Volunia apre al pubblico, ma i dubbi non mancano

Nella giornata di domani il nuovo motore di ricerca tutto italiano, Volunia, aprirà al pubblico e non sarà più limitato solo ai beta-tester.

Il suo debutto ufficiale però non è esente da ombre o comunque dubbi di vario tipo, naturalmente non ci riferiamo solamente all’efficacia del motore di ricerca ma anche dalle numerose questioni che hanno toccato il creatore originale del motore di ricerca, cioè Massimo Marchiori.

In un nostro articolo precedente avevamo parlato dell’estrema scontentezza di Marchiori e del fatto che altri abbiano ficcato il naso nel suo lavoro cercando di metterlo da parte.

E’ quindi evidente che alcuni “avvoltoi” (tipico di certi italiani) abbiano cercato di approfittarsene dell’idea di Marchiori e lui giustamente si è ribellato astenendosi completamente dal suo sviluppo e anche nel fornire nuove idee.

E ha sicuramente ragione, è inutile buttare le perle ai porci. Il lavoro di un professionista è sacrosanto e deve essere rispettato ed avvalorato. Ma il punto è: Può mai un bel progetto come questo trovare riscontro in un paese tecnologicamente e culturalmente arretrato e ottuso come l’Italia? Noi ne dubitiamo fortemente.

In un articolo su WebNews viene riportato un commento piuttosto evasivo da parte della “nuova gestione” di Volunia (quindi non di Marchiori) in cui leggiamo le seguenti parole:

Volunia Italia S.r.l. prende atto delle dichiarazioni pubbliche rilasciate dal prof. Massimo Marchiori e le contesta fermamente nei contenuti e nella forma. Le valutazioni riguardanti le suddette dichiarazioni saranno svolte nell’ambito dei competenti organi societari.

In altre parole hanno parlato del fatto che risolveranno la questione in casa propria, ma a dirla tutta questa dichiarazione la dice lunga ed evidentemente stanno prendendo delle contro-misure per evitare un vero e proprio flop già dal loro debutto ufficiale.

Noi abbiamo testato il motore di ricerca Volunia, le funzioni social integrate e la chat, tuttavia riteniamo che c’è ancora moltissimo lavoro fa fare ma senza Marchiori Volunia sarà destinata molto probabilmente al fallimento anticipato.

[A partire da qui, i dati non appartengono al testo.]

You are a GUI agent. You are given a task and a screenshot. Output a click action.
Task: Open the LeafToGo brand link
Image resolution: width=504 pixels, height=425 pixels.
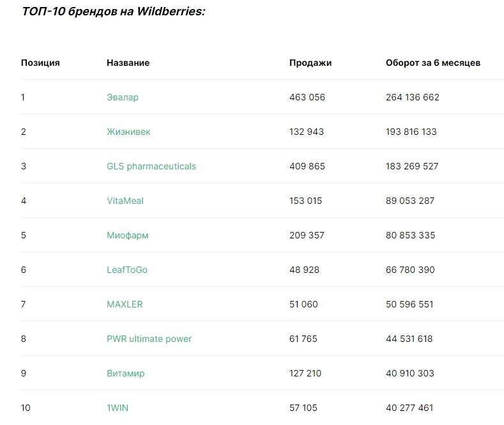pyautogui.click(x=127, y=270)
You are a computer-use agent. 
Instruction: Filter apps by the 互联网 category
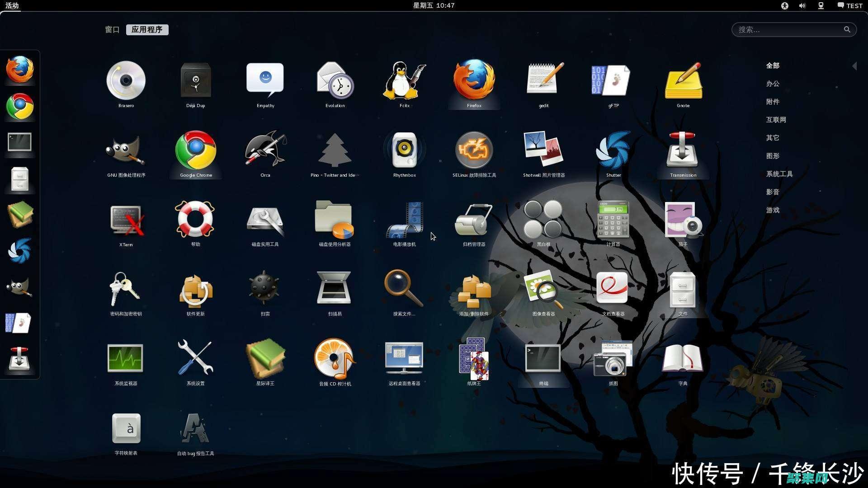[x=776, y=119]
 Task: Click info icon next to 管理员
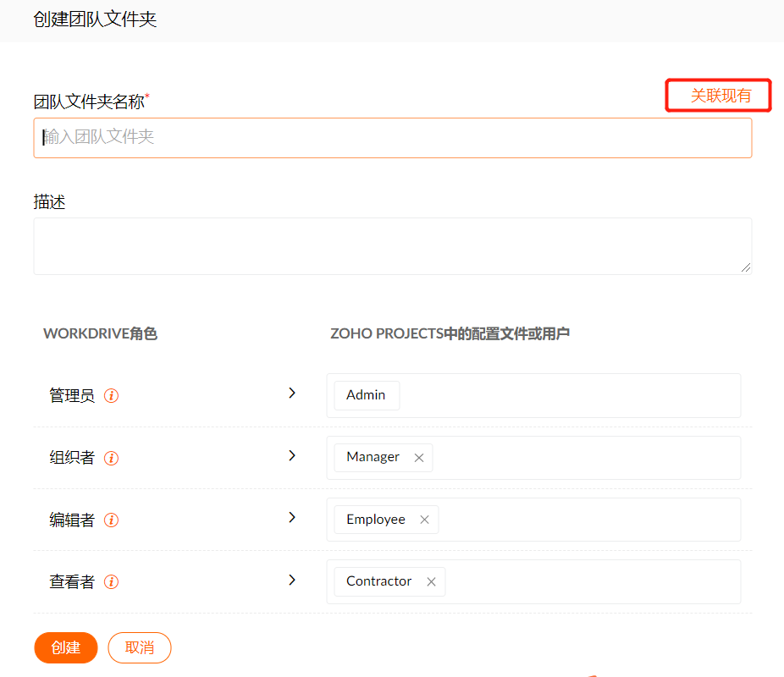[111, 396]
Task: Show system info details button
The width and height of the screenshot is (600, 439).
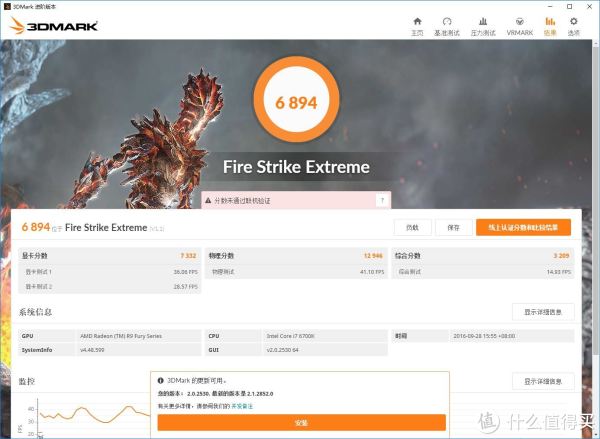Action: (543, 312)
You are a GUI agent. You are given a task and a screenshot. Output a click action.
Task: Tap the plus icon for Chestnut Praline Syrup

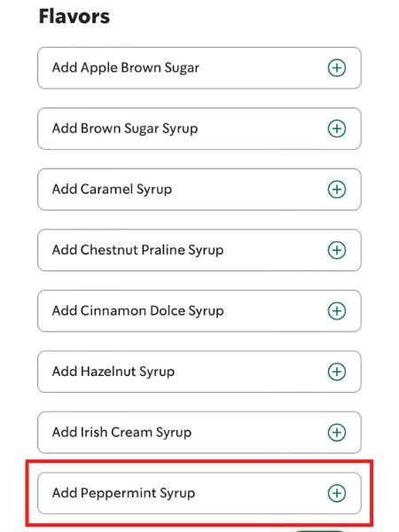[x=337, y=250]
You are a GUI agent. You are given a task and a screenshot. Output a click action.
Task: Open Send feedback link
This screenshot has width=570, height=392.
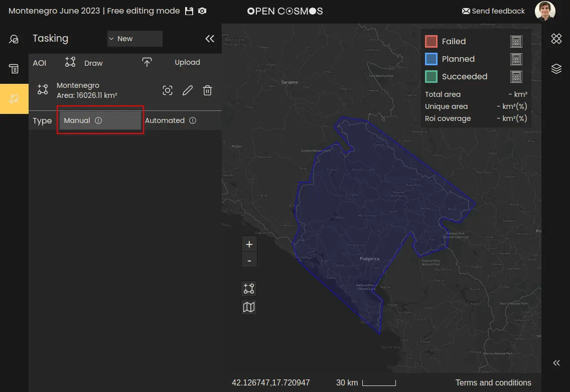pos(493,11)
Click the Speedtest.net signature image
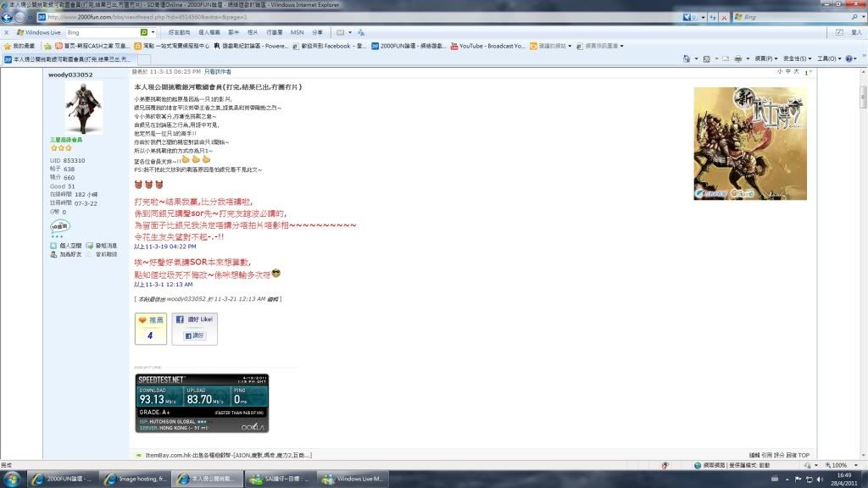Image resolution: width=868 pixels, height=488 pixels. tap(202, 403)
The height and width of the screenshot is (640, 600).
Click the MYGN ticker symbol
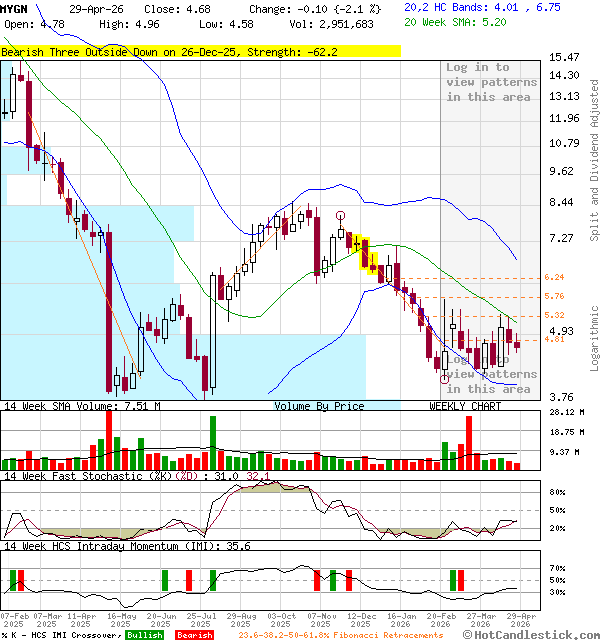15,8
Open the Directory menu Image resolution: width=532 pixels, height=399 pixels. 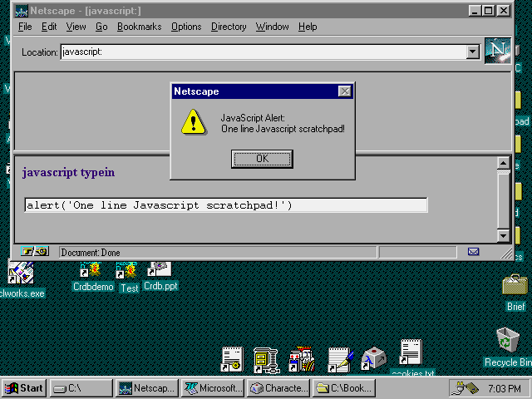(229, 27)
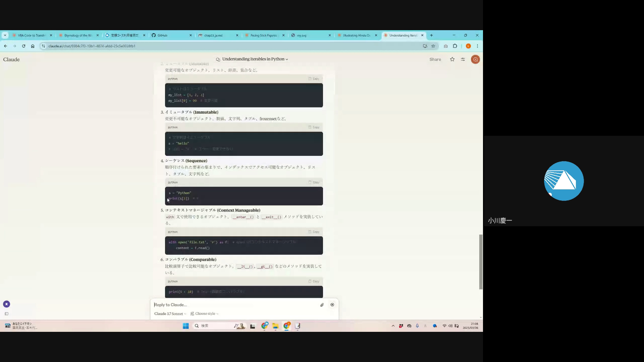Click the record button in the reply box
644x362 pixels.
point(332,305)
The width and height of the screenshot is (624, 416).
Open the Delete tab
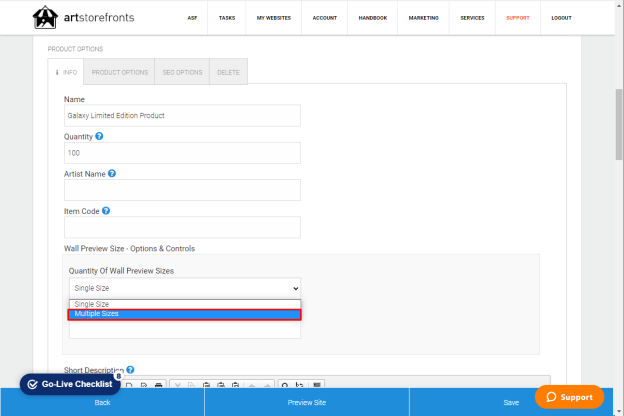pyautogui.click(x=228, y=72)
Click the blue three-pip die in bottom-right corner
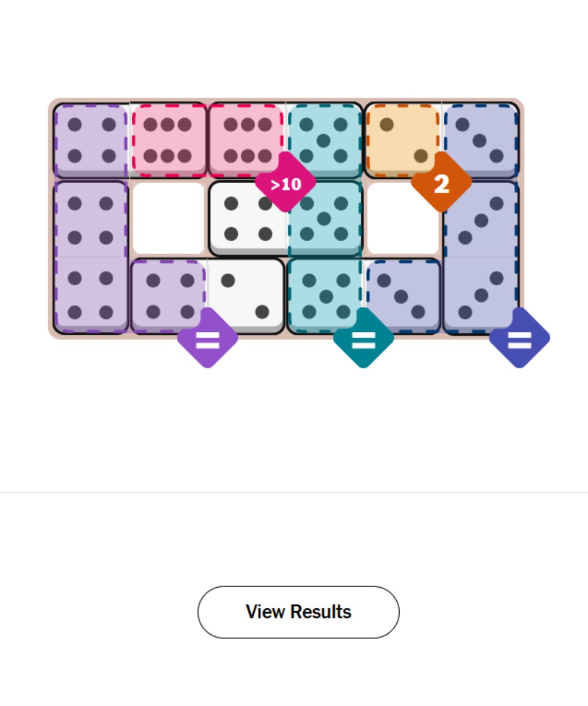Viewport: 588px width, 706px height. coord(483,297)
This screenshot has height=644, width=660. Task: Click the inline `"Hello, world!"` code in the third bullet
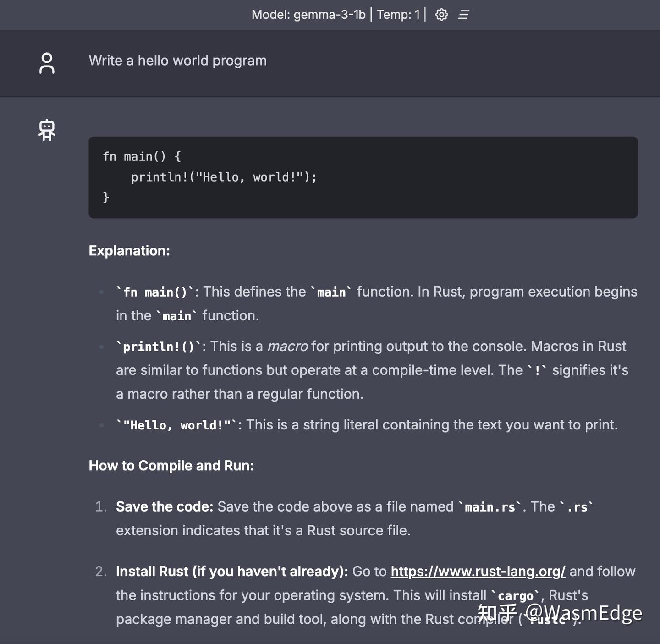176,425
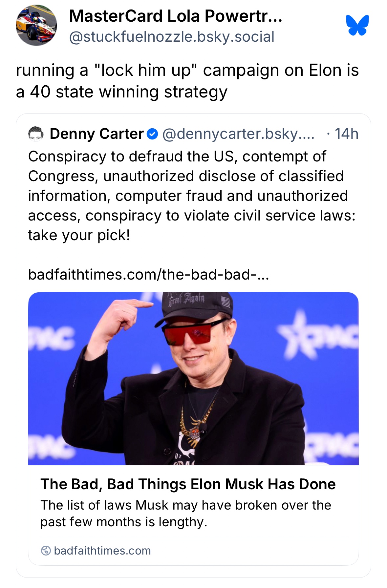Click the article description about laws Musk broke
387x588 pixels.
[186, 513]
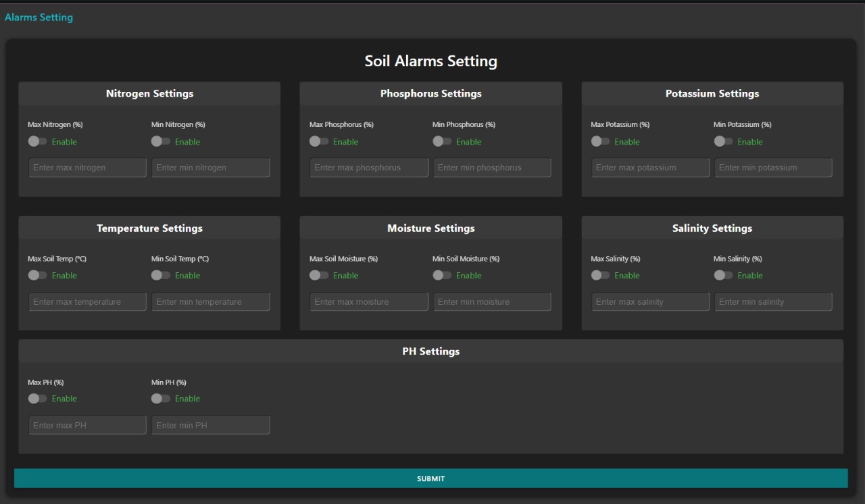This screenshot has height=504, width=865.
Task: Toggle the Max Salinity Enable switch
Action: pyautogui.click(x=601, y=275)
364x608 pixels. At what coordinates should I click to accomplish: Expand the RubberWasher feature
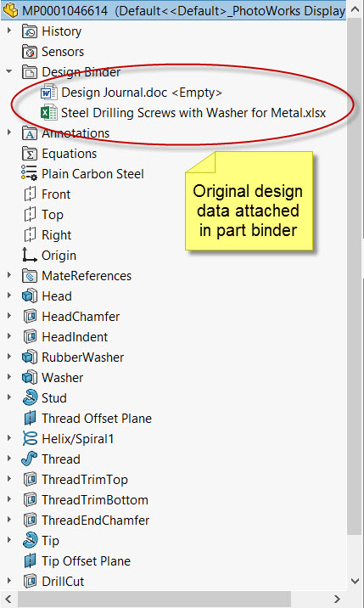click(9, 357)
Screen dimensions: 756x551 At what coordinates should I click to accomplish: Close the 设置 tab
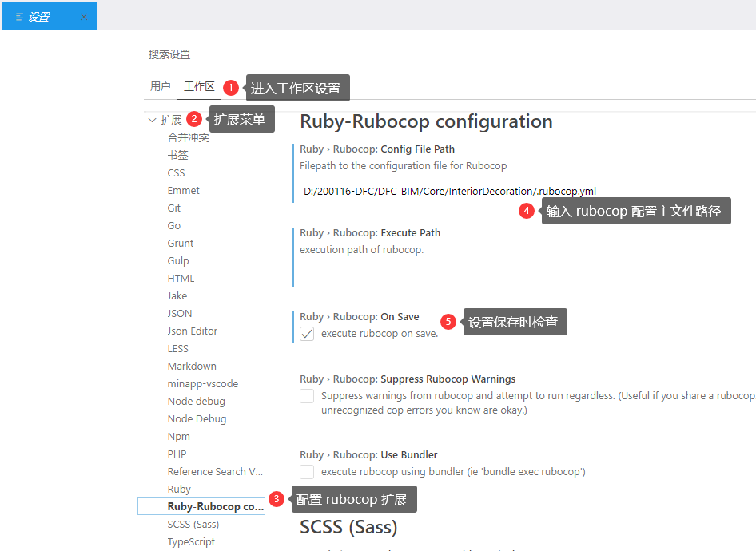coord(84,17)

Un altro commento di Volunia S.r.l. è questo:

«La società ribadisce che Volunia è un progetto che prosegue nei suoi obiettivi con passione e determinazione, migliorando giorno per giorno grazie al lavoro di un team competente e motivato e con il supporto di migliaia di utenti che stanno contribuendo a perfezionare tutte le funzionalità della piattaforma».

Anche su questo commento ci sarebbe veramente molto da dire.

Hanno dichiarato che “La società ribadisce che Volunia è un progetto che prosegue nei suoi obiettivi con passione e determinazione”… ma l’obiettivo, la passione, ecc. di chi? Di certo non di Marchiori! L’idea è stata sua e ci sentiamo di esprimerci che non vogliamo appoggiare in nessun modo un azienda che ha scartato lo stesso creatore del progetto.

Praticamente è come se stessero percorrendo la storia biblica contenuta nella Genesi quando un angelo ribelle, che divenne poi il diavolo, cercò di usurpare il posto del Creatore. Ma senza il Creatore tutto andrebbe allo sfascio.

Così alla stessa maniera, coloro che hanno voluto fare i furbi alle spalle di Marchiori, stanno facendo lo stesso gioco e noi non vogliamo appoggiare in nessuna maniera questo progetto ne avvalerci dei suoi servizi se Marchiori continuerà ad essere escluso.

Non lo facciamo solo per questioni professionali, ma anche perché sosteniamo eticamente la professionalità e l’idea di Massimo Marchiori. Un professionista e i suoi progetti DEVONO ESSERE RISPETTATI ED AVVALORATI SENZA ESCLUDERLO COME SE FOSSE UN SEMPLICE OGGETTO.

Noi non abbiamo avuto il piacere di conoscere personalmente Massimo Marchiori ma di certo non abbiamo scritto questo articolo nè per essere notati e nè per sostenerlo a priori, ma riteniamo che di questi tempi è molto meglio dare vita ai propri progetti fuori dall’Italia, lontano da avvoltoi, tasse, stupidità ed ignoranza.